He ceased, as a wind that wails out on the night,
And moans itself mute. Through the indistinct light
A voice clear, and tender, and pure, with a tone
Of ineffable pity replied to his own.
‘And say you, and deem you, that I wreck'd your life?
‘Alas! Duc de Luvois, had I been your wife
‘By a fraud of the heart which could yield you alone
‘For the love in your nature a lie in my own,
‘Should I not, in deceiving, have injured you worse?
‘Yes, I then should have merited justly your curse,
‘For I then should have wrong'd you!’
‘Wrong'd! ah, is it so?
‘You could never have loved me?’
‘Duke!’
‘Never? oh no!’
(He broke into a fierce angry laugh, as he said)

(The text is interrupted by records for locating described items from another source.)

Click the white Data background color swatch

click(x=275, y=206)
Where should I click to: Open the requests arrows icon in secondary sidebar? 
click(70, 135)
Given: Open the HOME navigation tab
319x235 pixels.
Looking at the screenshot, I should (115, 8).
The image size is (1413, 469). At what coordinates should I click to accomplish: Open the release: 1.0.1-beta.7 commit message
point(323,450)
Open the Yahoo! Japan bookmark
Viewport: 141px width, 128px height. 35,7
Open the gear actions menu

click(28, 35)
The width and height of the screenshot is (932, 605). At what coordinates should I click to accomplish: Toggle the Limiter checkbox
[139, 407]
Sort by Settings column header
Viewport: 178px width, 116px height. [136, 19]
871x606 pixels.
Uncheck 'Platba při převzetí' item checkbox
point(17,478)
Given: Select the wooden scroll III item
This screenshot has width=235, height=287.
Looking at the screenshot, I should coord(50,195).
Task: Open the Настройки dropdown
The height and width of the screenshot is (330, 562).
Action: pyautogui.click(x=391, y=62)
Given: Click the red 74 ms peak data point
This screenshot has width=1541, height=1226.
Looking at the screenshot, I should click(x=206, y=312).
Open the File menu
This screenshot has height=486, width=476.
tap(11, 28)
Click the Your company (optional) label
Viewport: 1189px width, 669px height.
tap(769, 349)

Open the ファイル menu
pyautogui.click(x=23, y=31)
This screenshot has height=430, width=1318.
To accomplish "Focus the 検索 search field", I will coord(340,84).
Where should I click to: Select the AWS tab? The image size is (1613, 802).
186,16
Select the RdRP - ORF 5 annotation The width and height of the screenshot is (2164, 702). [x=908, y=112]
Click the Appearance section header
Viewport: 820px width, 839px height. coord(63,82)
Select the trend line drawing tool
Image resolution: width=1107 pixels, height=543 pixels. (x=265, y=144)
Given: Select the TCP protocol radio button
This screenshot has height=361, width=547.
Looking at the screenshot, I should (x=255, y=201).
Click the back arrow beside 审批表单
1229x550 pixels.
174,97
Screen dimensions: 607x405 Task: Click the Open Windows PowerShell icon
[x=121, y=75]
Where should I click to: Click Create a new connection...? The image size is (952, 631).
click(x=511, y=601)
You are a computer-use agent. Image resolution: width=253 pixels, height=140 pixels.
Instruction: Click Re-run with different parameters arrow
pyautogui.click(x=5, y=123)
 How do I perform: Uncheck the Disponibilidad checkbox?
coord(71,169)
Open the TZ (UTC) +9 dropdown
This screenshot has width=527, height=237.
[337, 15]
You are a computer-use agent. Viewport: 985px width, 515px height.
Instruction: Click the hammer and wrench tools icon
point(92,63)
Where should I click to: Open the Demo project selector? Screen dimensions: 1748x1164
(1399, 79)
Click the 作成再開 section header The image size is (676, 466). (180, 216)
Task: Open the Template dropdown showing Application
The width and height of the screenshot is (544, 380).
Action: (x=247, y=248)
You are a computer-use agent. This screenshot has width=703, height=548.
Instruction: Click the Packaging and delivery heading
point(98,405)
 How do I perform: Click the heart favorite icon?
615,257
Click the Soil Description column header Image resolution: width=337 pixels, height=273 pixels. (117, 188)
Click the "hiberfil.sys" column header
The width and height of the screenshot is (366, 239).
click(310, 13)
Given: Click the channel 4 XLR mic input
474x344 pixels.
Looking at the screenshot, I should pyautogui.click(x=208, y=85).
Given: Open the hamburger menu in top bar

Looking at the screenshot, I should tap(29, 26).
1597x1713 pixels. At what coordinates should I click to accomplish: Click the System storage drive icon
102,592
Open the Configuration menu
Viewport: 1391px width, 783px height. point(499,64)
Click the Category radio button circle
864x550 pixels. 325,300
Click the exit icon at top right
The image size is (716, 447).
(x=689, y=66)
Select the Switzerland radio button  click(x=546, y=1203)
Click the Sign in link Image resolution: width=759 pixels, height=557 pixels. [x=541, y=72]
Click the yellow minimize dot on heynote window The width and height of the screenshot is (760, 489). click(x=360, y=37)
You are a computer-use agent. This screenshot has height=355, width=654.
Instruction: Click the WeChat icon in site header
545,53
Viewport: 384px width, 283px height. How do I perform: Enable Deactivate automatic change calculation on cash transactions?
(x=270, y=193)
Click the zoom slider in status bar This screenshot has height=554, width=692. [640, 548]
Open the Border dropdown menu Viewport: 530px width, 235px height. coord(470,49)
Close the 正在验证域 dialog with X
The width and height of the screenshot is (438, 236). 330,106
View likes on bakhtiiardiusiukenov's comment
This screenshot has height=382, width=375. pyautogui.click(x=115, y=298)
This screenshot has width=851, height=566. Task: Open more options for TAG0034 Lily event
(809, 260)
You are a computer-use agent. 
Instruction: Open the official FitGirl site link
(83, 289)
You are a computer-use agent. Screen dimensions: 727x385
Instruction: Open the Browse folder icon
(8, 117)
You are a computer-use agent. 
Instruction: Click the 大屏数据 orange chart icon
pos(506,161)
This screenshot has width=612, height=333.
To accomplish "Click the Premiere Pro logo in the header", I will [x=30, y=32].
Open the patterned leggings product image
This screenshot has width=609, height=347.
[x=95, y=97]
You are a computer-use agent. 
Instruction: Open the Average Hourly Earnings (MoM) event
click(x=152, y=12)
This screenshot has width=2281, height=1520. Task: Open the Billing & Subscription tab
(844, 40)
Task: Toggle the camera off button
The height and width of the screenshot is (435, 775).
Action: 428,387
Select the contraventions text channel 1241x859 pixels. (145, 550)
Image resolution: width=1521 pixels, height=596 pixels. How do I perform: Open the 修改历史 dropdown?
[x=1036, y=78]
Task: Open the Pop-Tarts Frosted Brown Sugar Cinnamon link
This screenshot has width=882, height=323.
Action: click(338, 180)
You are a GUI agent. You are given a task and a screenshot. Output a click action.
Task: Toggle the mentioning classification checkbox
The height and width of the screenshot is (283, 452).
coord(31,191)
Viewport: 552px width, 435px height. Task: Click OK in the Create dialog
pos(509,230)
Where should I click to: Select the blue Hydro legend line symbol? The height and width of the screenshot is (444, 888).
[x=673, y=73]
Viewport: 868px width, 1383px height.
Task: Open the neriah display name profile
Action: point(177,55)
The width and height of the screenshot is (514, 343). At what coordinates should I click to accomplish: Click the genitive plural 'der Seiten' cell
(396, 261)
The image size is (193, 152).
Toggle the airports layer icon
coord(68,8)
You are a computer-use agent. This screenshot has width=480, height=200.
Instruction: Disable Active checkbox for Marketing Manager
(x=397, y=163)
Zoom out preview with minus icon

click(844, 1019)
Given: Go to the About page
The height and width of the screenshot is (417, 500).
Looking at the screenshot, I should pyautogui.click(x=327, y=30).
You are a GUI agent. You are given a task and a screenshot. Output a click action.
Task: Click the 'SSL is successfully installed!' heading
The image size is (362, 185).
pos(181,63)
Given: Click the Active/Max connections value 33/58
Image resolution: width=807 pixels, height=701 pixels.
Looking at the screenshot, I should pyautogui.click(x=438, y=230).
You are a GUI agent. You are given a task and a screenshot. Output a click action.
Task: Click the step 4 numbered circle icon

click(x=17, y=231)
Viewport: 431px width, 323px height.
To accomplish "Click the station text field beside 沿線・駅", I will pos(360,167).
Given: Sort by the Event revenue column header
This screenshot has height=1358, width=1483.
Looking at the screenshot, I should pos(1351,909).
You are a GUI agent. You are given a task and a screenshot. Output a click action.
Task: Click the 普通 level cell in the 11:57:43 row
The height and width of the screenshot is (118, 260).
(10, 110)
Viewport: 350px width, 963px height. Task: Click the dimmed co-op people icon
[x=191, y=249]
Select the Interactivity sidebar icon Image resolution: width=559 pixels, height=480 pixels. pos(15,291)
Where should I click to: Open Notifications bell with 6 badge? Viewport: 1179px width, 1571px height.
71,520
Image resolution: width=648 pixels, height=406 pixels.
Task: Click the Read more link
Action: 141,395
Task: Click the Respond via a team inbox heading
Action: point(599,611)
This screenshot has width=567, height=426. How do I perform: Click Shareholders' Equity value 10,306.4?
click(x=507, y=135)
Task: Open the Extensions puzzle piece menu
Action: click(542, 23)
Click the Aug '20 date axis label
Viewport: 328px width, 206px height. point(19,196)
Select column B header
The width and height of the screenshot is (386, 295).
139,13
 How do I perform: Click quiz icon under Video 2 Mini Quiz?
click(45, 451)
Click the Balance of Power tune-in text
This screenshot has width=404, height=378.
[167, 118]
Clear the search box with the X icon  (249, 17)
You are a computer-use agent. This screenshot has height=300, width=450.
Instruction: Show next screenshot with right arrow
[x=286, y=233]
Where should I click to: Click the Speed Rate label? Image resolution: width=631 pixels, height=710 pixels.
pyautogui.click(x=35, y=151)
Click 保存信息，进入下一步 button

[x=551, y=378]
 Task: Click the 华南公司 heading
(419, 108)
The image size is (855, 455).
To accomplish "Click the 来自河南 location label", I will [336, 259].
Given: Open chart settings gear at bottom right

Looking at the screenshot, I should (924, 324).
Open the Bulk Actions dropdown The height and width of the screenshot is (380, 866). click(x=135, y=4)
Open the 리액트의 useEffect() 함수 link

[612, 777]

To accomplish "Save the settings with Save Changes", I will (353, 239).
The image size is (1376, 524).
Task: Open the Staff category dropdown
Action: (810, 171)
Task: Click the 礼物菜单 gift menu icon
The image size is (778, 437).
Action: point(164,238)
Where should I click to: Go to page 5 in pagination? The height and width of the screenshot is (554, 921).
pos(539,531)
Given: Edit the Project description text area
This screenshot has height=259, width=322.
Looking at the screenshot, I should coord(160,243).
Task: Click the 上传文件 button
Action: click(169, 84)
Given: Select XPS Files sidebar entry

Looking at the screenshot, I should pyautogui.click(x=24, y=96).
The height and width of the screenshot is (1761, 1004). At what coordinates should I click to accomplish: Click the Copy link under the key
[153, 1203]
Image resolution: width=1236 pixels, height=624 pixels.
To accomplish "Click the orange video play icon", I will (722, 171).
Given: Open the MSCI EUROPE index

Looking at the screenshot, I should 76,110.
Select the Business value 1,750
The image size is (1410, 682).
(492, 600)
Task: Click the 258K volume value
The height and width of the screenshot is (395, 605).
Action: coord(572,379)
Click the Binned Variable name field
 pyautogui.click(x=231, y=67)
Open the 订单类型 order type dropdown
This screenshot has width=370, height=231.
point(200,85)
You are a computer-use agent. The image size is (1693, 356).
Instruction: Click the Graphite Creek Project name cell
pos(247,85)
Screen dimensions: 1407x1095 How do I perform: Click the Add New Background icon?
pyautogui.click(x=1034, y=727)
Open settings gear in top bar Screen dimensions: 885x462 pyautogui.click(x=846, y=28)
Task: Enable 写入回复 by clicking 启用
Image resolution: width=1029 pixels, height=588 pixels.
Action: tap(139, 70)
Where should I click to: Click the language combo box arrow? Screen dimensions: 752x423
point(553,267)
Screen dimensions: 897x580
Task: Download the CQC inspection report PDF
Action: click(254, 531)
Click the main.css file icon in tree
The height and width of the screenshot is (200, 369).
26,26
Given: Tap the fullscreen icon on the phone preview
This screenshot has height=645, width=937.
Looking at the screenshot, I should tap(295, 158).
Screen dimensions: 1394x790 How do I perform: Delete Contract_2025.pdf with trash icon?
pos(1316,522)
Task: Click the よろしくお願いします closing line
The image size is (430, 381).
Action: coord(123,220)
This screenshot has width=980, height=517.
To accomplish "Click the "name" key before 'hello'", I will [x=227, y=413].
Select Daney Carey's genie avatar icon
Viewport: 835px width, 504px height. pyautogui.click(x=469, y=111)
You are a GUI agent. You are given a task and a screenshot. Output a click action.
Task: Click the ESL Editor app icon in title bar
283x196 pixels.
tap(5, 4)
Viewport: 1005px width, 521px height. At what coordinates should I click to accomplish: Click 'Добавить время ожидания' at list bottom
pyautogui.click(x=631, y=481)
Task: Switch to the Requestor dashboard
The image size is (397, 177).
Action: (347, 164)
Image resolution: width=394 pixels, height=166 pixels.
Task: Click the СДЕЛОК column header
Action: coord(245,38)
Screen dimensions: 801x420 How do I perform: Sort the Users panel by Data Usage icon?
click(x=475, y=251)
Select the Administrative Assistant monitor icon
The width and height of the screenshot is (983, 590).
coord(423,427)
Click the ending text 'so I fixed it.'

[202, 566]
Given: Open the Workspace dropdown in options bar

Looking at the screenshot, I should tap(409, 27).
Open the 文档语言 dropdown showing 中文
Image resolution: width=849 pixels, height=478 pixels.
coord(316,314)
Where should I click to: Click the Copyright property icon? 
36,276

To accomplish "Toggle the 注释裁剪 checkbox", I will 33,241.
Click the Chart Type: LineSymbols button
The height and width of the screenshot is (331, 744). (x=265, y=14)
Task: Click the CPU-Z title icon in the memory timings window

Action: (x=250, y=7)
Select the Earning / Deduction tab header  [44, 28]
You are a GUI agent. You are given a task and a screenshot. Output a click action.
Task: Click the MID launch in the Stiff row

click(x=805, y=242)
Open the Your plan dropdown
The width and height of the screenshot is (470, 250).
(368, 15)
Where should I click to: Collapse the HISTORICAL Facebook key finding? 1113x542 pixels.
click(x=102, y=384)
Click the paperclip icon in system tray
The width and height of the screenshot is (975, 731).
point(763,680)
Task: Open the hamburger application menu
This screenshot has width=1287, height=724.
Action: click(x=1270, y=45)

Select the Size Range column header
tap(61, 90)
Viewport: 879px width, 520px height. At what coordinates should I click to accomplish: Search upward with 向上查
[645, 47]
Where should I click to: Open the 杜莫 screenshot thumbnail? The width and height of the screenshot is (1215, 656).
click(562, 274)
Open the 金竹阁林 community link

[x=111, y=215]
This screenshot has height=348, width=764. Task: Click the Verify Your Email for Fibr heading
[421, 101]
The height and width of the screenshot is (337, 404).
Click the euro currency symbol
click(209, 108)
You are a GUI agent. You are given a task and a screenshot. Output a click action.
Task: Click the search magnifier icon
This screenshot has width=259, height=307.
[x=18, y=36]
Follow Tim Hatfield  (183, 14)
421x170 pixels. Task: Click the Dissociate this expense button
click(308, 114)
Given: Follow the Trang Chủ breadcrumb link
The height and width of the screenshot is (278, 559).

‘Yet, lady, you knew that I loved you: you led
‘My love on to lay to its heart, hour by hour,
‘All the pale, cruel, beautiful, passionless power
‘Shut up in that cold face of yours! was this well?
‘But enough! not on you would I vent the wild hell
‘Which has grown in my heart. Oh that man, first and last
‘He tramples in triumph my life! he has cast
‘His shadow 'twixt me and the sun ... let it pass!
‘My hate yet may find him!’
She murmur'd, ‘Alas!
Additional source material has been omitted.